Many have lamented the lack of consideration given to Lent by modern Christians, but why ought we give it any consideration? What is the
purpose of Lent, and why have this time of preparation before Easter? First it is important to note that Lent can never be separated from Easter. The Lenten fast exists for the sake of the Paschal feast. While in the early church Lent had a catechetical aspect to it, Lent has always been a time of repentance and spiritual discipline even for those Christians not undergoing formal catechesis. The element of repentance is so inherently ingrained in the Lenten fast because Easter is a return, and Lent is the beginning of that journey. As we return to Easter each year, we are returning to the promise of the Gospel, to what we received in our Baptism. “Even though we are baptized, what we constantly lose and betray is precisely that which we received at Baptism,” Fr. Alexander Schmemann writes in his book Great Lent. Lent is how we reorient ourselves towards God leading ultimately to “the rediscovery and the recovery by us of what we were made through our own baptismal death and resurrection,” in Fr. Schmemann’s words, which was, of course, accomplished in Christ’s resurrection. Thus, Lent may be thought of as a pilgrimage with the destination being Easter.

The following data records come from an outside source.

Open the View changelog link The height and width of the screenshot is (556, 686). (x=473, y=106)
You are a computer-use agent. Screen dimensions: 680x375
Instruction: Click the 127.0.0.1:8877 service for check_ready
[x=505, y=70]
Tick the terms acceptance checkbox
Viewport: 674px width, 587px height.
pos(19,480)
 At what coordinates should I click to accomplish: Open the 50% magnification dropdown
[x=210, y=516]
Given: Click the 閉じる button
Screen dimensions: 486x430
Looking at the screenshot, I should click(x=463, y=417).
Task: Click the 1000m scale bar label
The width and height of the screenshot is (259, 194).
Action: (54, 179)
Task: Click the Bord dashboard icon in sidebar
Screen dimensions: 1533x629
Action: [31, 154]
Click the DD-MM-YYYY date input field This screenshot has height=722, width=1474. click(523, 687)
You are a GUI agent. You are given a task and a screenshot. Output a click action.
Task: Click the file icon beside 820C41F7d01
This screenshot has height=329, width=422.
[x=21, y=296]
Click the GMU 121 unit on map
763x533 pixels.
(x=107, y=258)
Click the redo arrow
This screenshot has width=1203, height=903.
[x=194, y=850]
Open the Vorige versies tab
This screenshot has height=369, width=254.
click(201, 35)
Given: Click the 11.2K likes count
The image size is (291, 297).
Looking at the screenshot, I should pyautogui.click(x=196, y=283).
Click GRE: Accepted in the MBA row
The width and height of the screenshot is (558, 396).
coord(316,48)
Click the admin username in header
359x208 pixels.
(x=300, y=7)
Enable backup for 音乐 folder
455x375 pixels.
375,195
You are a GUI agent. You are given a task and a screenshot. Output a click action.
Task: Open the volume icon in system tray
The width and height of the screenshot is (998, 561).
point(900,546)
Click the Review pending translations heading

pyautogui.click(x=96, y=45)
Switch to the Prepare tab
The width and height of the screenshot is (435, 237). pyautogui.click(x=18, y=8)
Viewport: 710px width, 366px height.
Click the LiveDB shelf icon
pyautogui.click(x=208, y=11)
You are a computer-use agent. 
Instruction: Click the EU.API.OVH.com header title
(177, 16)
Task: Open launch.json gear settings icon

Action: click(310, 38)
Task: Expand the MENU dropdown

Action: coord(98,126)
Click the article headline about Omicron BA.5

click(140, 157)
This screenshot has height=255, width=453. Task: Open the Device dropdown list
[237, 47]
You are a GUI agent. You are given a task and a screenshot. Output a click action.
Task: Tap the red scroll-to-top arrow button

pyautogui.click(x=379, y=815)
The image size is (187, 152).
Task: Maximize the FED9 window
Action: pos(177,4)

At that destination, on Easter Sunday, the Christian finds not merely the commemoration of a real historical event, but a joyful
celebration of an eternal reality—the redemption of humankind. Within the redemption attained by Christ’s resurrection lies not only the possibility for the remission of sins but also the defeat of death. Death no longer has power over us; in Christ’s own return from death he freed humanity from its grip, and it is in this reality that we hope for our own eternal life. This is why this is the Feast of Feasts, the most important holy day of the year—as St. Paul writes in 1 Corinthians 15:14-15, this reality is the basis for our Christian faith: “And if Christ be not risen, then is our preaching vain, and your faith is also vain. Yea, and we are found false witnesses of God; because we have testified of God that he raised up Christ: whom he raised not up, if so be that the dead rise not.” This is the reason for the joy in the Paschal feast, and the reason we take preparation for it so seriously. We are best able to participate in the joy of the eternal Feast if we prepare ourselves spiritually before getting there.
Thus, we see that Easter is not just a “holiday” in the secular, American sense; it is not just a commemoration, but a true feast, an acknowledgement and celebration of the redemption of the whole world. Philosopher Josef Pieper writes in his Anthology that in order for a festival to be a real one, it must have more than just “ideas” as its occasion. Indeed, “The celebrant himself must have shared in a distinctly real experience,” he writes. “Strictly speaking, the past cannot be celebrated festively unless the celebrant community still draws glory and exaltation from the past, not merely as reflected history, but by the virtue of a historical reality still operative in the present.” In Easter, the Christian celebrates the present reality of returning to the gift received in her baptism, made possible by the redemption accomplished in Christ’s resurrection—the most glorious reality we can celebrate.